YOUR SOLIN GENERATED RECIPE
Grilled Chicken and Brown Rice Bowl with Roasted Vegetables
Grilled chicken breast and nutty brown rice paired with oven-roasted zucchini and peppers, finished with a drizzle of balsamic for a tangy, caramelized touch.
INGREDIENTS
5.5 ounces Chicken Breast
0.67 cup Cooked Brown Rice
0.5 cup Sliced Zucchini
0.5 cup Sliced Red Bell Pepper
1 teaspoon Olive Oil
1 tablespoon Balsamic Vinegar
PREPARATION
Preheat your oven to 400°F (200°C) and line a baking sheet with parchment paper.
Slice the zucchini and red bell pepper into bite-sized pieces and toss them with half of the olive oil and a pinch of sea salt.
Spread the vegetables in a single layer on the baking sheet and roast for 15-20 minutes until tender and slightly browned.
Season the chicken breast with sea salt, black pepper, and your favorite dried herbs like oregano or thyme.
Grill the chicken over medium-high heat for about 6-7 minutes per side until the internal temperature reaches 165°F.

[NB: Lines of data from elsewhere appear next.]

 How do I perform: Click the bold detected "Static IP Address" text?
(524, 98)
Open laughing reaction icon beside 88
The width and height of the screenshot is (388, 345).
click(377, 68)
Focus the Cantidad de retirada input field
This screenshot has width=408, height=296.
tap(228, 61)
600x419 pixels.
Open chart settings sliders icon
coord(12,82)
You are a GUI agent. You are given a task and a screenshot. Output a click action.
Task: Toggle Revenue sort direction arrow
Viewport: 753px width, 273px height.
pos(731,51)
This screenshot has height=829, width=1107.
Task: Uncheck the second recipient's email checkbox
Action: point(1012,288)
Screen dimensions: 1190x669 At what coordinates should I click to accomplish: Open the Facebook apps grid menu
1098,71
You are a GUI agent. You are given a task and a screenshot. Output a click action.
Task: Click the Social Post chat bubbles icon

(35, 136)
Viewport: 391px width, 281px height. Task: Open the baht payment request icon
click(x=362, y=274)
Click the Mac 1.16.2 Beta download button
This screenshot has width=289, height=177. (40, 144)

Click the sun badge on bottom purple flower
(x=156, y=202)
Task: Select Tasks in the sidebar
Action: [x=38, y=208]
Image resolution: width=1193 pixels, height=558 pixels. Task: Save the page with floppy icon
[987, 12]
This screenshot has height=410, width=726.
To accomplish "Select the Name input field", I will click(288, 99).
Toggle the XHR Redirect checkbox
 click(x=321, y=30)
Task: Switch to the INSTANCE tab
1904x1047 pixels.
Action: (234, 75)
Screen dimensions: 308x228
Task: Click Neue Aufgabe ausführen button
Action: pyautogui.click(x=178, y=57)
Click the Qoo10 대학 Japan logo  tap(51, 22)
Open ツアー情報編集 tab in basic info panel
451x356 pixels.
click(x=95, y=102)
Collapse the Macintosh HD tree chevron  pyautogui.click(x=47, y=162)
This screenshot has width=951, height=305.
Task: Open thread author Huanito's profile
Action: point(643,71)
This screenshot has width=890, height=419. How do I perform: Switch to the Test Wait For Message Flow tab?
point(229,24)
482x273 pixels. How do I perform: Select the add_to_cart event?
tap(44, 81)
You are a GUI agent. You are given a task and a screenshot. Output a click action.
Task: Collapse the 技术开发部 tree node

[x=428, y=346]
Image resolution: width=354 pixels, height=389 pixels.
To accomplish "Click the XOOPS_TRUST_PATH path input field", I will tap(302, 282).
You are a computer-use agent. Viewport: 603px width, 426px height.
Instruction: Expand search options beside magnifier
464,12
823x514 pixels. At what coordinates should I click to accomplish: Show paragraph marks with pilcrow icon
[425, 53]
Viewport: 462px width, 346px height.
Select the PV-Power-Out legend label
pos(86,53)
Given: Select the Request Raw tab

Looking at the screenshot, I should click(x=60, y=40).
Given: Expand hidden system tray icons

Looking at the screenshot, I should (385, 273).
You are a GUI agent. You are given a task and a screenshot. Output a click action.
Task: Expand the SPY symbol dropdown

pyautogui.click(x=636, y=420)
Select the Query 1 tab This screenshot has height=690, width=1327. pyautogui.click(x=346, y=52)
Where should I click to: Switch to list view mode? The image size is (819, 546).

Warm the pre-cooked brown rice in a small saucepan or microwave until steaming.
Slice the grilled chicken into thin strips against the grain.
Assemble the bowl by placing the brown rice at the base, followed by the roasted vegetables and the grilled chicken.
Drizzle the entire bowl with the balsamic vinegar and the remaining olive oil before serving.